10
votes

I have a function like this:

 $scope.doIt = function( x, y )
 {
   $timeout( function ()
   {
     $rootScope.$broadcast( 'xxx',
     {
        message: xxx,
        status: xxx
     } );
   } ); 
 }

This function works fine so far. But while writing a test I had some trouble.

describe( 'test doIt function...', function ()
      {
        var $rootScope, $timeout;

        beforeEach( inject( function ( _$rootScope_, _$timeout_ )
        {
          $rootScope = _$rootScope_;
          $timeout = _$timeout_;
          spyOn( $rootScope, '$broadcast' );
          spyOn( scope, 'doIt' ).and.callThrough();
        } ) );

        it( 'test broadcast will be called', inject( function ()
        {
          var testObj = {
            message: 'test1',
            status: 'test2'
          };

          scope.doIt( 'test1', 'test2' );

          expect( $rootScope.$broadcast ).not.toHaveBeenCalledWith( 'xxx', testObj );

          $timeout.flush();

          expect( $rootScope.$broadcast ).toHaveBeenCalledWith( 'xxx', testObj );

        } ) );
      }
    );

This will end up in the following error:

TypeError: 'undefined' is not an object (evaluating '$rootScope.$broadcast('$locationChangeStart', newUrl, oldUrl, $location.$$state, oldState).defaultPrevented')

Why? What I am doing wrong? Without $timeout in function and test it works fine.

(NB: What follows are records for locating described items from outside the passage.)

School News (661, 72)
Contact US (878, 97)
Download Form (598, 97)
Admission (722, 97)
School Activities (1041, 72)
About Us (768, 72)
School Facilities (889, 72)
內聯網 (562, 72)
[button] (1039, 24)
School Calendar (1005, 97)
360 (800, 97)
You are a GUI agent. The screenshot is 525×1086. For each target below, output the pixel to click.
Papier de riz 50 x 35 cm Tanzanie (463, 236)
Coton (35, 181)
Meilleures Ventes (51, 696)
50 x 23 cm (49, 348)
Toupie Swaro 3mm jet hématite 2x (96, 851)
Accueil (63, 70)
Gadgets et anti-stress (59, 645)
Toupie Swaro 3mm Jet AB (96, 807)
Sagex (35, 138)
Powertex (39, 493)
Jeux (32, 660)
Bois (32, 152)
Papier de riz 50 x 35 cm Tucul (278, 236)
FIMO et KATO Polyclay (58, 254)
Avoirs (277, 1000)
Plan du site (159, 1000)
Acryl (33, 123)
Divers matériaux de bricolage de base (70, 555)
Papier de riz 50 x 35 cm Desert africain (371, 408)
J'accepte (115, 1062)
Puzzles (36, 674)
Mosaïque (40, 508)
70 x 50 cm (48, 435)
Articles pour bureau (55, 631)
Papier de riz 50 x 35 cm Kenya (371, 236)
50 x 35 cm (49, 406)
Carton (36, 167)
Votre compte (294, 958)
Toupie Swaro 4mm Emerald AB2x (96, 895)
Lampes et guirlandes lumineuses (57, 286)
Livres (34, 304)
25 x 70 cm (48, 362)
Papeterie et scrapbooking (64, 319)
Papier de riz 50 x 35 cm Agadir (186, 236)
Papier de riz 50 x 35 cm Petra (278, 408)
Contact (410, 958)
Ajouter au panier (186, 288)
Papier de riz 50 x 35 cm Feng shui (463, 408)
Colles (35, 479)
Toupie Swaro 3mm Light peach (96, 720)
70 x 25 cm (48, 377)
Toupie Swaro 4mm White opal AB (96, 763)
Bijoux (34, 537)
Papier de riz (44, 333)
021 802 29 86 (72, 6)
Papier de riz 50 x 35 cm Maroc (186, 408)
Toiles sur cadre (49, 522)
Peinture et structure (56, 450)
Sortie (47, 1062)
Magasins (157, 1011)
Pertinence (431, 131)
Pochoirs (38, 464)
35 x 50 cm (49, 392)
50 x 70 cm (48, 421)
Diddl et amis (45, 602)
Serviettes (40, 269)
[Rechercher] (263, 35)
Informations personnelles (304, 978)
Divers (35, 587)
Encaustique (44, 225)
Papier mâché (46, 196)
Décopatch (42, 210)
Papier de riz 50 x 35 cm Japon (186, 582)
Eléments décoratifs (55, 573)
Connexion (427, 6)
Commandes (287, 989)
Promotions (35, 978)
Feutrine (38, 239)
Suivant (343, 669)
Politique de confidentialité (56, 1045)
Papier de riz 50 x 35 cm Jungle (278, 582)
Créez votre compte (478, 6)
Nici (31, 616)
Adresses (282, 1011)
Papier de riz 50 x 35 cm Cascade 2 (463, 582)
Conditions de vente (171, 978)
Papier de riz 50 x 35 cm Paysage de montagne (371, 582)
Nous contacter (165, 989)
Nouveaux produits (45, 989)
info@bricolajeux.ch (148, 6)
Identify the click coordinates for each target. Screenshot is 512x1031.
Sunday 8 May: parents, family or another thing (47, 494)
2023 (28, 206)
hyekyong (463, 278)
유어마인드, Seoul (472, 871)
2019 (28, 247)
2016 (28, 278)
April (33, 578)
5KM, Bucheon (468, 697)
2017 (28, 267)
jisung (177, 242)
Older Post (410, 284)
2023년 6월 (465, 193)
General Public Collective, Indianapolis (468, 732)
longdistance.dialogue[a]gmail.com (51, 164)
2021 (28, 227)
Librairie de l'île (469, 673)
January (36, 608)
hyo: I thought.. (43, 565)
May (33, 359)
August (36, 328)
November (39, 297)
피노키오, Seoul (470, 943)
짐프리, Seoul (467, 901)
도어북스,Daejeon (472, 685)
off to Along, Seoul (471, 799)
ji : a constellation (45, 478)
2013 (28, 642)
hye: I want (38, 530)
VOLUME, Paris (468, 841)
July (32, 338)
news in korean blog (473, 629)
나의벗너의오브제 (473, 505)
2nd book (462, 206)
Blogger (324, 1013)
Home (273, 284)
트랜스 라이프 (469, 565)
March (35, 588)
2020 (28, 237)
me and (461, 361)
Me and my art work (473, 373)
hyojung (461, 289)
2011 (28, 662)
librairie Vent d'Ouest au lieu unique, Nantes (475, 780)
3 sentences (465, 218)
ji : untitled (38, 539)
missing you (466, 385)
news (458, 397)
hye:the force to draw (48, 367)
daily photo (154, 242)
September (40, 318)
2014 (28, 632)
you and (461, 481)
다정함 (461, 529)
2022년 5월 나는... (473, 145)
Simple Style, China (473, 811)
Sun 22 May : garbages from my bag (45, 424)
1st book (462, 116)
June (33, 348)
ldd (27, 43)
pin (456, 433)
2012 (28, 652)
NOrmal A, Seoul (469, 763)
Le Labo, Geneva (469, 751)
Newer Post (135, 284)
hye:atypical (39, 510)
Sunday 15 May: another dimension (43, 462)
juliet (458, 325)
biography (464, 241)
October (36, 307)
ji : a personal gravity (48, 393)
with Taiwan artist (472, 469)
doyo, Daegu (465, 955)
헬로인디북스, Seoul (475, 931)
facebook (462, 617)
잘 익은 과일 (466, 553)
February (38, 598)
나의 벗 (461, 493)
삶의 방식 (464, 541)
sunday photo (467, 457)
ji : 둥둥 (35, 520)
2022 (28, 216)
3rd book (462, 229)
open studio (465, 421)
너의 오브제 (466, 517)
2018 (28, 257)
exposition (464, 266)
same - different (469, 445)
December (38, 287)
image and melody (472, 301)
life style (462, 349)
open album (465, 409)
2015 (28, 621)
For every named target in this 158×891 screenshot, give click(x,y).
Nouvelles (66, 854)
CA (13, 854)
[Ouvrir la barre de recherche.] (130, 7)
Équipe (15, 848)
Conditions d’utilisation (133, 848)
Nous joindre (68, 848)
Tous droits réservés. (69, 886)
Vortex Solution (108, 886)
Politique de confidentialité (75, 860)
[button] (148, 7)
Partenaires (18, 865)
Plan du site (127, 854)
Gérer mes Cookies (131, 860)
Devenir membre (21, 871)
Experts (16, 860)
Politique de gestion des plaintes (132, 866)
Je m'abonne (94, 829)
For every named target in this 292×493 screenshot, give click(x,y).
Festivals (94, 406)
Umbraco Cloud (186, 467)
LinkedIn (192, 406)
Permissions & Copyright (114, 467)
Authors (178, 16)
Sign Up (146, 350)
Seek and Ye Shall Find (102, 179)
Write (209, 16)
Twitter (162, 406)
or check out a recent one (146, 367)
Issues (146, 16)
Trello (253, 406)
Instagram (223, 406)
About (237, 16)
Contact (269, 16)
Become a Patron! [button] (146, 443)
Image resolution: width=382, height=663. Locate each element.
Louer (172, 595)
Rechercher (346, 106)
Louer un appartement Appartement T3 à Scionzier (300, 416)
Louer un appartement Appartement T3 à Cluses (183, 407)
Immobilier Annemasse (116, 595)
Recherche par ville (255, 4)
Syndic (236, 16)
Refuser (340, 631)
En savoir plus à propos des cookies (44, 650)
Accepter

Thanks in advance for your help.

:)

Edit: Another broadcast then expected is issuing this issue. hmm

2
which line is the error pointing to? the one before flush or after? - hjl
This seems a bit contrived, so I'm not sure what you're really trying to get at. I assume you're defining "scope" somewhere else in the spec (and $scope in the code-under-test.) Are you injecting $rootScope into the code-under-test anywhere? Regardless, this seems like a less-than-ideal way to test: rather than spying on $rootScope.$broadcast, why not rather simply listen for the broadcast in your spec the same way you would in normal code (i.e., $scope.$on) - David Pisoni

2 Answers

8
votes

I have fixed this problem by returning preventDefault

spyOn($rootScope, '$broadcast').and.returnValue({preventDefault: true})
1
votes

Problem -

Angular framework is trying to invoke $broadcast function and expecting a object from that function in return which have defaultPrevented property.

But because of

spyOn( $rootScope, '$broadcast' );

statement in beforeEach block the actual implementation of $broadcast couldn't be invoked and hence it does not return a object which contains defaultPrevented property.

Solution -

Move the spyOn( $rootScope, '$broadcast' ); statement from beforeEach block to it block exactly before scope.doIt( 'test1', 'test2' );.